An atheroprotective transcriptome induced by JQ1 (a BRD4 inhibitor) in human endothelial cells

The bromodomain and extra terminal domain (BET) family of proteins, including BRD2, BRD3, and BRD4, play a key role in many cellular processes, including inflammatory gene expression, mitosis, and viral/host interaction by controlling the assembly of histone acetylation-dependent chromatin complexes. Previous studies have shown that multiple BET inhibitors (BETi), including JQ1, have therapeutic effects in cancer and cardiovascular diseases. Some BETi have entered different phases of clinical trials. Pharmacologically, JQ1 functions by displacing BET proteins from chromatin by competitively binding to the acetyl-lysine recognition pocket of BET bromodomains. JQ1 has been used as a chemical probe to investigate the role of BET bromodomains in the transcriptional regulation of cardiovascular diseases. For example, JQ1 has been shown to attenuates inflammation and experimental atherosclerosis (Mol Cell. 2014 Oct 23; 56(2): 219–231.). JQ1 has also recently been shown to reduce EndoMT and cardiac fibrosis (J Mol Cell Cardiol. 2019 Feb;127:83-96.). However, the molecular targets of JQ1 dependent or independent of BRD4 remains unknown. To depict the transcriptomic signature of JQ1 in human endothelial cells, we observed a vasoprotective and atheroprotective transcriptome by JQ1 treatment using genome-wide RNA-seq based transcriptomic profiling. JQ1 is a magic bullet in cardiovascular disease prevention. Further elucidation of new molecular targets of JQ1 will lead to the identification of potentially new therapeutic targets to treat cardiovascular diseases.

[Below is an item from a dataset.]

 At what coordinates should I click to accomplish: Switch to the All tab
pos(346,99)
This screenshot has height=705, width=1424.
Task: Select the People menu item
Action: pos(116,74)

溴结构域与额外末端结构域（bromodomain and extra terminal domain, BET）蛋白家族（涵盖BRD2、BRD3与BRD4）通过调控组蛋白乙酰化依赖的染色质复合物组装，广泛参与诸多细胞生物学过程，包括炎症基因表达、有丝分裂以及病毒-宿主相互作用。既往研究表明，包括JQ1在内的多种BET抑制剂（BETi）在癌症与心血管疾病中具有治疗效应，部分BET抑制剂已进入不同阶段的临床试验。从药理学机制来看，JQ1通过竞争性结合BET溴结构域的乙酰赖氨酸识别口袋，将BET蛋白从染色质上置换下来，从而发挥生物学功能。JQ1已作为化学探针，被用于探究BET溴结构域在心血管疾病转录调控中的作用。例如，已有研究证实JQ1可减轻炎症反应并改善实验性动脉粥样硬化（《分子细胞》（Mol Cell）, 2014年10月23日; 56(2): 219–231.）。近期还有研究显示，JQ1可抑制内皮间质转化（EndoMT）与心肌纤维化（《分子与细胞心脏病学杂志》（J Mol Cell Cardiol）, 2019年2月; 127: 83–96.）。然而，JQ1依赖或不依赖BRD4的分子靶点仍未明确。为解析JQ1在人内皮细胞中的转录组特征，本研究采用基于全基因组RNA测序（RNA-seq）的转录组分析方法，经JQ1处理后观察到其可诱导产生兼具血管保护与抗动脉粥样硬化活性的转录组特征。JQ1堪称心血管疾病预防领域的精准靶向治疗药物。进一步阐明JQ1的新型分子靶点，将有助于发现用于治疗心血管疾病的潜在全新治疗靶点。